Questions on the material:
1/ Transcribe the portion of the article on digital advertising during the COVID-19 crisis that starts at the words "e4m by Shikha" and stops after the words "put on hold.", with no changes.
2/ Starting after its final sentence, extend the article on digital advertising during the COVID-19 crisis.

Page text:
━━━━━━━━

Will digital advertising wade through COVID-19 crisis?

As per industry sources, the digital advertising industry may have to settle for a 15-20% growth this year as compared to the 27-30% that was predicted before the Coronavirus crisis broke out

e4m by Shikha Paliwal
Published: Mar 25, 2020 8:34 AM  | 5 min read
Digital Advertising

The coronavirus outbreak has hit all sectors globally with the advertising industry too beginning to feel the pressure. However, the digital arm of advertising may have walked away a little less bruised compared to its traditional counterparts.

According to industry experts, digital will feel the pinch of tightening of purse strings but it will be in a better position compared to other mediums as digital advertising platforms have so far been spared the wrath of COVID-19. Given the severity of the financial impact that is expected to hit India Inc, marketing budget cuts are already in place. There is a freeze on campaigns given shooting of ads has been put on hold.

Sources say the digital advertising industry may have to settle for a 15-20 per cent growth this year as compared to the 27-30 per cent that was being forecast before this crisis broke out.

━━━━━━━━

Data shown:
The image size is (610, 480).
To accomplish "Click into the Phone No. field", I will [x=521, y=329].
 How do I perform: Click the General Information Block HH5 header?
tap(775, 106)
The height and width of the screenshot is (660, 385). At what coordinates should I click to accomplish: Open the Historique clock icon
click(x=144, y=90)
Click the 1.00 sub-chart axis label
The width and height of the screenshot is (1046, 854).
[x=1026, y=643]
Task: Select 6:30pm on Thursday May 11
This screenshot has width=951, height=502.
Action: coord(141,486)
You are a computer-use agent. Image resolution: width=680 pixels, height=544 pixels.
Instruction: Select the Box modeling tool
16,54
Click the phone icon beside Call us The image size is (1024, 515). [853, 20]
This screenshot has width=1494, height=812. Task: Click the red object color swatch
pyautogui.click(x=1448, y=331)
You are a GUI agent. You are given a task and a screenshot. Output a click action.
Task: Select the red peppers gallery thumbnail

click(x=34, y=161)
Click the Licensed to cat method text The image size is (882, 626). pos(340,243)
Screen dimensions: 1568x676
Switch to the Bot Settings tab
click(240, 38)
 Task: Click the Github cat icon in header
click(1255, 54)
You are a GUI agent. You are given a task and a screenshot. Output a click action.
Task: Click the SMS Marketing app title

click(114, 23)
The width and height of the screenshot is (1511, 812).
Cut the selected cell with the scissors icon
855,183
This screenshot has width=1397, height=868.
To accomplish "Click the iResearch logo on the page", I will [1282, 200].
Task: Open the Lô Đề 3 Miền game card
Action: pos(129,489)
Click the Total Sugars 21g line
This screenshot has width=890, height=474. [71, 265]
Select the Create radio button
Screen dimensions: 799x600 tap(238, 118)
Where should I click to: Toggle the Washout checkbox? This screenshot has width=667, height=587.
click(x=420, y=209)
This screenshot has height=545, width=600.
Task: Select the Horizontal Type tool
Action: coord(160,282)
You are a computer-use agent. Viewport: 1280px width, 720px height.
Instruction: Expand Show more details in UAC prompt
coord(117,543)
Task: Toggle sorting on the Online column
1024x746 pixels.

━━━━━━━━

Responses:
1/
e4m by Shikha Paliwal
Published: Mar 25, 2020 8:34 AM  | 5 min read
Digital Advertising

The coronavirus outbreak has hit all sectors globally with the advertising industry too beginning to feel the pressure. However, the digital arm of advertising may have walked away a little less bruised compared to its traditional counterparts.

According to industry experts, digital will feel the pinch of tightening of purse strings but it will be in a better position compared to other mediums as digital advertising platforms have so far been spared the wrath of COVID-19. Given the severity of the financial impact that is expected to hit India Inc, marketing budget cuts are already in place. There is a freeze on campaigns given shooting of ads has been put on hold.

2/
In order to give a better perspective of the impact of the coronavirus crisis on the overall industry, Ashish Bhasin, CEO, APAC and Chairman, India - Dentsu Aegis Network, said the impact will be ‘significant’ and a lot of it will be ‘irrecoverable’. “Some of it has already happened. The impact will hit certain sectors of the business much more. For example, events businesses will be hit more, parts of Out Of Home will be hit because the cities are in a lockdown. But in general, every aspect of advertising will be affected, simply because at times like these consumption goes down, clients become cautious. They like to conserve cash. We are already seeing a significant impact of that this month itself. Fortunately, so far, things haven't been that bad in India, that doesn't mean that we are out of the woods. But the worse it gets, the bigger will the impact be.”

With consumers now restricted to the safe confines of their homes, the obvious inference being derived is that a spike in online activity – OTT, gaming, social media and e-commerce – will benefit digital advertising. While this has ensured that the digital medium faces less of a brunt, companies are still sparingly investing in new campaigns.

Elaborating on this was Vishal Chinchankar, Chief Digital Officer, Madison: "Early indications are that overall ad spending could take a hit, at least temporarily. While consumers may be staying home, watching OTT content and tuning in to news and movie channels, GECs may feel a greater impact due to repeat programming. While the demand across traditional and digital ad spends are muted, the overall pricing across mediums has been status quo. We anticipate a drop on biddable platforms with increased supply. However, this could be a temporary phenomenon."

Sharing further insights on how digital will be able to scrape through, Bhasin said, “I think digital advertising will be less impacted because particularly when the revival starts, the clients will want quick sales and more of performance media. But I think it will not be wise to expect that there will be any medium which will be totally unaffected.”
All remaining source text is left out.